(Excerpts from a dataset)
☆ ☆ ☆
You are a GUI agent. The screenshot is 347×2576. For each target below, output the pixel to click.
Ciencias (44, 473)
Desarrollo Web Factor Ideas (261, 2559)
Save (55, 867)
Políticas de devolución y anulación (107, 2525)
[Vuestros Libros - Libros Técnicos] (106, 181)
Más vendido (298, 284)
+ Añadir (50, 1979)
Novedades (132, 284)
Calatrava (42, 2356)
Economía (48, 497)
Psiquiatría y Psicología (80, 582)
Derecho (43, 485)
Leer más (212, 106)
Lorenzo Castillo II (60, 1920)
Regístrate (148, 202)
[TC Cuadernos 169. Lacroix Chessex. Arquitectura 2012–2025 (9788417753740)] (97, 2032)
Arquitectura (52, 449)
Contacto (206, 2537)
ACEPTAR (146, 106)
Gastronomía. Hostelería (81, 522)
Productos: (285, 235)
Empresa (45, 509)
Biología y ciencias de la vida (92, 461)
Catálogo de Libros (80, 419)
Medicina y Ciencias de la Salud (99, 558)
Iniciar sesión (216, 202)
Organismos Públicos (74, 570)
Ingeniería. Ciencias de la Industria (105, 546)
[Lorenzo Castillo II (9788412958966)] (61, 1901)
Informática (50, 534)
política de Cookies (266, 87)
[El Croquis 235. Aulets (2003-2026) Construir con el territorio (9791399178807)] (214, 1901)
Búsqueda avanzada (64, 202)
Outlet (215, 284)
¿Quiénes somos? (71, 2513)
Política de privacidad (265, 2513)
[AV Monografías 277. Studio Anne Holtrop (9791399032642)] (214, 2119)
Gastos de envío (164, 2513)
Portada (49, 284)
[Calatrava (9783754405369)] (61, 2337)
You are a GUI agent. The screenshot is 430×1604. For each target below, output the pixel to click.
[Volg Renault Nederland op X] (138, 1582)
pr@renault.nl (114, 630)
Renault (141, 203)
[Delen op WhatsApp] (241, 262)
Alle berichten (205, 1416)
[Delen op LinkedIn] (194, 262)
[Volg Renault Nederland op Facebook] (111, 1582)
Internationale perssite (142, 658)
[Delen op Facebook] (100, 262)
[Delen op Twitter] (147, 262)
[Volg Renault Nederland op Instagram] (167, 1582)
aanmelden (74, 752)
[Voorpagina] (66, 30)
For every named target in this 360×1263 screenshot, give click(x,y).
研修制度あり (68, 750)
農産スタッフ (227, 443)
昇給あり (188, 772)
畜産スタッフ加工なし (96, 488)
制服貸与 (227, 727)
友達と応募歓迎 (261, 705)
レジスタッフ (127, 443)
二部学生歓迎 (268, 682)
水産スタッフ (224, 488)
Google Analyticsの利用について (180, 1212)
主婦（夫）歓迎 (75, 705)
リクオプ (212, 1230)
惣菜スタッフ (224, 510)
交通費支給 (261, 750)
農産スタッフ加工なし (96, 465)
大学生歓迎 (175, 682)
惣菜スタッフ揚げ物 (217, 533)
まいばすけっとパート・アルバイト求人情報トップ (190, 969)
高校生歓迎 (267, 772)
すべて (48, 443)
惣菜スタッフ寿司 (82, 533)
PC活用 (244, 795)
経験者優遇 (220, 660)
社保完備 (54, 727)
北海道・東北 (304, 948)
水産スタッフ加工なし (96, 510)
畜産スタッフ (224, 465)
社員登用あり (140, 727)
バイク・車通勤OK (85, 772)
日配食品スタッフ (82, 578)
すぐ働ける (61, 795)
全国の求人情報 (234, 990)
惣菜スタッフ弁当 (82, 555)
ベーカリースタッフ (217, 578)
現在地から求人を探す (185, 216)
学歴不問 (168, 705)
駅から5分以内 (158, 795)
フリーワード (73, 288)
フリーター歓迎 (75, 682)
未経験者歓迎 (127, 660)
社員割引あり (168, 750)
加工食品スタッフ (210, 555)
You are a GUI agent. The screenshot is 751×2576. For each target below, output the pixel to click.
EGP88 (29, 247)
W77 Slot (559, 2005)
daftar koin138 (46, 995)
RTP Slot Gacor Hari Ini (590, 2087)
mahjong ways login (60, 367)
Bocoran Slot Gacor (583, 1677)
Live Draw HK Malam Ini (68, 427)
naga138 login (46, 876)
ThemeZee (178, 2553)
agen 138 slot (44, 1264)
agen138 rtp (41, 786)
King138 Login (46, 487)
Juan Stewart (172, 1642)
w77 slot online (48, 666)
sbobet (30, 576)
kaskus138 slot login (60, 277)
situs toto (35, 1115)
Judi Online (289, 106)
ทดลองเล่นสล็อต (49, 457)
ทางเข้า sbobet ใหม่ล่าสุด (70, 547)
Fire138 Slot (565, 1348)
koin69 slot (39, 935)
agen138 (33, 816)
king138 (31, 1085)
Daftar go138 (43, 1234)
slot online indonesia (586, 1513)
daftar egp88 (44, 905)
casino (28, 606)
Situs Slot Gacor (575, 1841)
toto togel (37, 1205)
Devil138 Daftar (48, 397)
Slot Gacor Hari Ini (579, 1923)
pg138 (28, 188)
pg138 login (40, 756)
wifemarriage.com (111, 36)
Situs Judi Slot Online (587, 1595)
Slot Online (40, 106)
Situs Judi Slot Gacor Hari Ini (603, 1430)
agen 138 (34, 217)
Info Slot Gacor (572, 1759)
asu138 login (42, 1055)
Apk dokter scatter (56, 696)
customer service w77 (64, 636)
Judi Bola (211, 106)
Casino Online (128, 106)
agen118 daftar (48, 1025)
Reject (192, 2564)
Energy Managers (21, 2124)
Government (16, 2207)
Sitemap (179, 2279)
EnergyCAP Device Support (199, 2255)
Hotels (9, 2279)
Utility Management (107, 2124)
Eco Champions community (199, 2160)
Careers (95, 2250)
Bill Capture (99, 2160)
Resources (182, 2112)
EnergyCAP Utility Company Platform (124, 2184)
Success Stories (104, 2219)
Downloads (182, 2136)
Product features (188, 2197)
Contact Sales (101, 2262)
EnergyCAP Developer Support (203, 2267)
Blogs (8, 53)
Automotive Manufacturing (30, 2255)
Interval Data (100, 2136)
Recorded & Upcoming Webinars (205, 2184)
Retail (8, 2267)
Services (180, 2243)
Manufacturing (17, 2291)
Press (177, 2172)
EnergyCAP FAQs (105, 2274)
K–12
☆ ☆ ☆
- Directions:
Give again exactly, and only, the lines above starting at the one with "situs toto (35, 1115)" and ending at the one with "Slot Online (40, 106)".

- Output:
situs toto (35, 1115)
Judi Online (289, 106)
ทดลองเล่นสล็อต (49, 457)
ทางเข้า sbobet ใหม่ล่าสุด (70, 547)
Fire138 Slot (565, 1348)
koin69 slot (39, 935)
agen138 (33, 816)
king138 (31, 1085)
Daftar go138 (43, 1234)
slot online indonesia (586, 1513)
daftar egp88 (44, 905)
casino (28, 606)
Situs Slot Gacor (575, 1841)
toto togel (37, 1205)
Devil138 Daftar (48, 397)
Slot Gacor Hari Ini (579, 1923)
pg138 (28, 188)
pg138 login (40, 756)
wifemarriage.com (111, 36)
Situs Judi Slot Online (587, 1595)
Slot Online (40, 106)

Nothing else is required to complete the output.